-- EXCERPTED DATA follows --

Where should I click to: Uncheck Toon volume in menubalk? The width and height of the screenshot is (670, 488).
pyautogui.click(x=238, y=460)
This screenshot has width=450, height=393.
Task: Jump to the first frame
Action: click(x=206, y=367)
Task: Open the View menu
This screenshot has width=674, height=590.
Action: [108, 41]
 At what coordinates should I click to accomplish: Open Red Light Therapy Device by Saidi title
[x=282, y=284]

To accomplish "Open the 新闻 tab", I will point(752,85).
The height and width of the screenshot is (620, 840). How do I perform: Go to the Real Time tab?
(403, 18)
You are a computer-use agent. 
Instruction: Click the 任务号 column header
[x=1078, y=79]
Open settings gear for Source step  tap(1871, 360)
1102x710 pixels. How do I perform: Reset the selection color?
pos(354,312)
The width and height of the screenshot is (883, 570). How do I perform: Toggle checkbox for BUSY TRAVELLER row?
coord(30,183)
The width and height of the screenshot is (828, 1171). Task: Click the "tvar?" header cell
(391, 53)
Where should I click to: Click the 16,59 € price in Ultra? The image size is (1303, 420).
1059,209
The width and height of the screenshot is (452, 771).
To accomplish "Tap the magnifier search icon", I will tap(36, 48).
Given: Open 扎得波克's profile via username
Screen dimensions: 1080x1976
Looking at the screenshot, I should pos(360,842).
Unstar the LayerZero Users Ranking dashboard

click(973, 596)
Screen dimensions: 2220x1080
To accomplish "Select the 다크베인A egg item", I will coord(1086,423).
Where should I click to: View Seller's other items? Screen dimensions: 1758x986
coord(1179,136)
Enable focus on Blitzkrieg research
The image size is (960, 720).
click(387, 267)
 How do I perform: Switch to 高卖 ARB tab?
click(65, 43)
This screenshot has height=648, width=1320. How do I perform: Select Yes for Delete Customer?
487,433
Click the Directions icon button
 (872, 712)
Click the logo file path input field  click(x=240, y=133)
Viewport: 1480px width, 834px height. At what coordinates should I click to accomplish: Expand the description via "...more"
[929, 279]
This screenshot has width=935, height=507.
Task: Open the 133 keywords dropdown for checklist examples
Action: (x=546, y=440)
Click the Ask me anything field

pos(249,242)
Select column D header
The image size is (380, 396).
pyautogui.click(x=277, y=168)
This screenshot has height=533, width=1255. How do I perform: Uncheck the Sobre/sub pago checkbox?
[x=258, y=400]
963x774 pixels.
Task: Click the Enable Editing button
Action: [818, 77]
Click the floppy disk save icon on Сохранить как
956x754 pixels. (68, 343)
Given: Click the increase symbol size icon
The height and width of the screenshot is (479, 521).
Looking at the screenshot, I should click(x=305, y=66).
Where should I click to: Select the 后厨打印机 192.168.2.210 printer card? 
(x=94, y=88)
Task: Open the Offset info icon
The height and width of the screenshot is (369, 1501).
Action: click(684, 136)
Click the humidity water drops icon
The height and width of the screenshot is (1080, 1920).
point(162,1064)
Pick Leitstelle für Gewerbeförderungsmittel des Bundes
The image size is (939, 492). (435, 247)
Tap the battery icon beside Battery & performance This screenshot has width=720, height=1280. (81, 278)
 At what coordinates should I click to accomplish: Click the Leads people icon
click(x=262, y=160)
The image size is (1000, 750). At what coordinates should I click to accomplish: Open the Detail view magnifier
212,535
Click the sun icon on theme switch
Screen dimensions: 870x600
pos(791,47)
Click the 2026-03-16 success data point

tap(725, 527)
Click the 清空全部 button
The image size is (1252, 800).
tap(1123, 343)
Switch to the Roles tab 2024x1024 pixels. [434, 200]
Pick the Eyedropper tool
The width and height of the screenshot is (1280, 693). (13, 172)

-- EXCERPTED DATA concluded --

Look above for the line holding "1102x710 pixels. How", then set down exactly that line and every line after it up to and including the line holding "Task: Open the Offset info icon", with nothing else.

1102x710 pixels. How do I perform: Reset the selection color?
pos(354,312)
The width and height of the screenshot is (883, 570). How do I perform: Toggle checkbox for BUSY TRAVELLER row?
coord(30,183)
The width and height of the screenshot is (828, 1171). Task: Click the "tvar?" header cell
(391, 53)
Where should I click to: Click the 16,59 € price in Ultra? The image size is (1303, 420).
1059,209
The width and height of the screenshot is (452, 771).
To accomplish "Tap the magnifier search icon", I will tap(36, 48).
Given: Open 扎得波克's profile via username
Screen dimensions: 1080x1976
Looking at the screenshot, I should pos(360,842).
Unstar the LayerZero Users Ranking dashboard

click(973, 596)
Screen dimensions: 2220x1080
To accomplish "Select the 다크베인A egg item", I will coord(1086,423).
Where should I click to: View Seller's other items? Screen dimensions: 1758x986
coord(1179,136)
Enable focus on Blitzkrieg research
The image size is (960, 720).
click(387, 267)
 How do I perform: Switch to 高卖 ARB tab?
click(65, 43)
This screenshot has height=648, width=1320. How do I perform: Select Yes for Delete Customer?
487,433
Click the Directions icon button
 (872, 712)
Click the logo file path input field  click(x=240, y=133)
Viewport: 1480px width, 834px height. At what coordinates should I click to accomplish: Expand the description via "...more"
[929, 279]
This screenshot has width=935, height=507.
Task: Open the 133 keywords dropdown for checklist examples
Action: (x=546, y=440)
Click the Ask me anything field

pos(249,242)
Select column D header
The image size is (380, 396).
pyautogui.click(x=277, y=168)
This screenshot has height=533, width=1255. How do I perform: Uncheck the Sobre/sub pago checkbox?
[x=258, y=400]
963x774 pixels.
Task: Click the Enable Editing button
Action: [818, 77]
Click the floppy disk save icon on Сохранить как
956x754 pixels. (68, 343)
Given: Click the increase symbol size icon
The height and width of the screenshot is (479, 521).
Looking at the screenshot, I should click(x=305, y=66).
Where should I click to: Select the 后厨打印机 192.168.2.210 printer card? 
(x=94, y=88)
Task: Open the Offset info icon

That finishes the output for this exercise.